Lawmaker wants AG opinion on weakening of sick leave, minimum wage initiatives

Beth LeBlanc
The Detroit News
Michigan State Sen. Stephanie Chang, D-Detroit

Lansing — State Sen. Stephanie Chang has asked Attorney General Dana Nessel for a new opinion on the Legislature’s adoption and amendment of two ballot initiatives during the late 2018 lame duck session.

Chang, D-Detroit, said Republican former Attorney General Bill Schuette’s ruling on the “adopt and amend” strategy last year “poses serious threats to the constitutional power of initiative reserved to the people.”

“What the Republican-controlled Michigan Legislature did to the minimum wage and paid sick leave citizen-led initiatives subverted the will of nearly 400,000 Michigan citizens who signed the petitions and is possibly unconstitutional,” Chang said in a statement.

Nessel’s office said it will “carefully evaluate the request” and asked interested parties to submit comments on the issue by March 6 to, ATT: Opinions Division.
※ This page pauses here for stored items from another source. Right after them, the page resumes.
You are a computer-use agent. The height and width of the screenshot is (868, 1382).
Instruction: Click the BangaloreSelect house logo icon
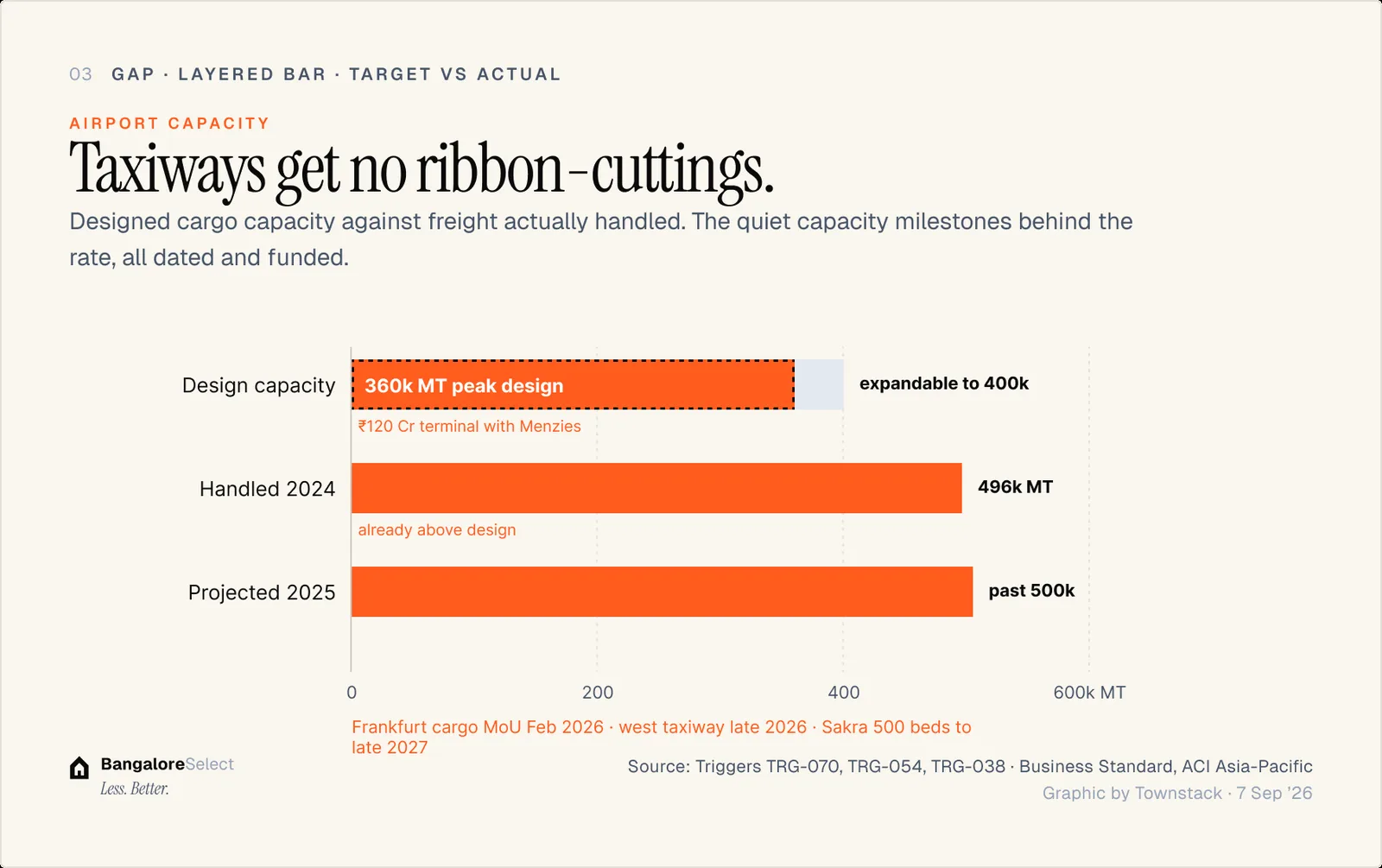79,768
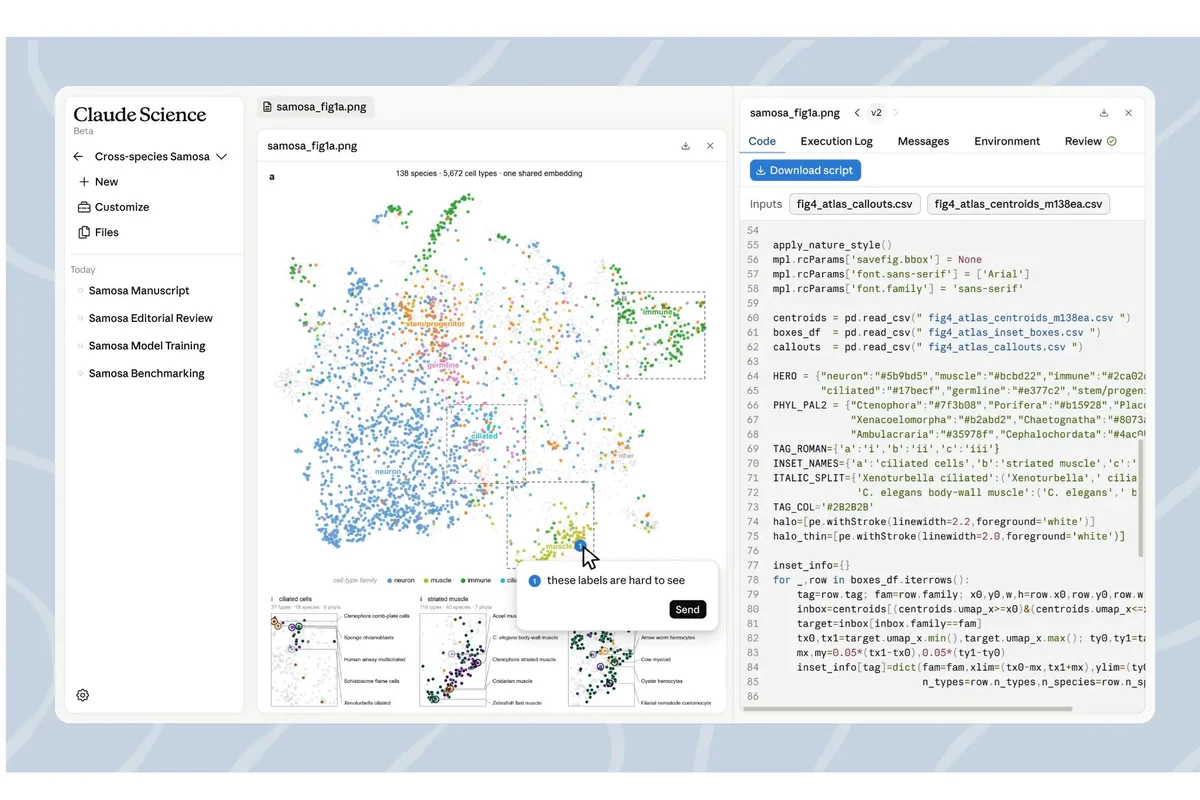Open the Customize toolbox option

(113, 207)
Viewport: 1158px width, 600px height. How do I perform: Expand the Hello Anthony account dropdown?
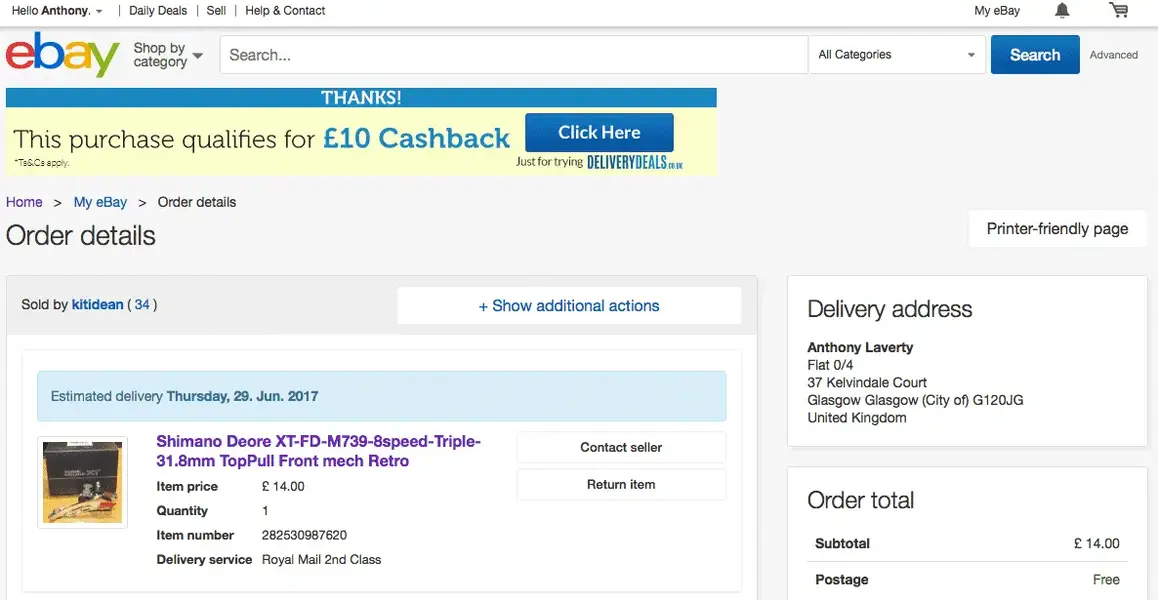pyautogui.click(x=57, y=11)
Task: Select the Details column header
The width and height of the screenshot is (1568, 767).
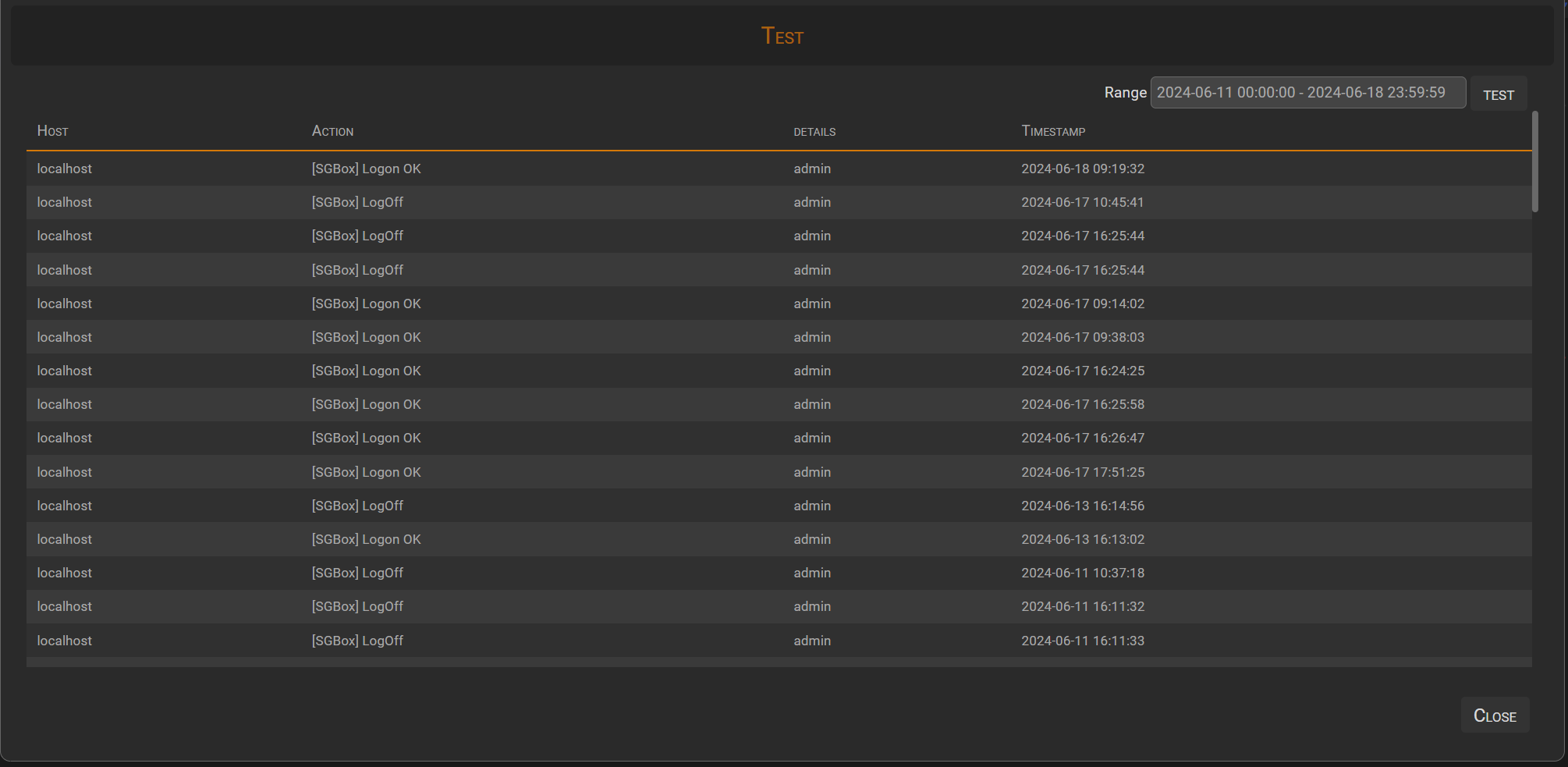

MI Time to Care, the ballot committee that pushed for the earned sick leave proposal, applauded the request from Chang, calling the Legislature’s actions a “clear violation of Michigan’s Constitution.”

“We are hopeful Attorney General Nessel will issue an opinion reaffirming the right of people to use ballot measures to pass important policies like earned paid sick time without legislative obstruction,” said committee co-chair Danielle Atkinson.

The Michigan One Fair Wage committee also supported the request to review the Legislature's action, which the committee said "subverts the democratic process" and is "a slap in the face of voters."

Schuette issued a legal opinion in early December that said it was constitutional for the GOP-led Legislature to adopt paid sick leave and minimum wage initiatives to keep them off the ballot, only to amend them later within the same session.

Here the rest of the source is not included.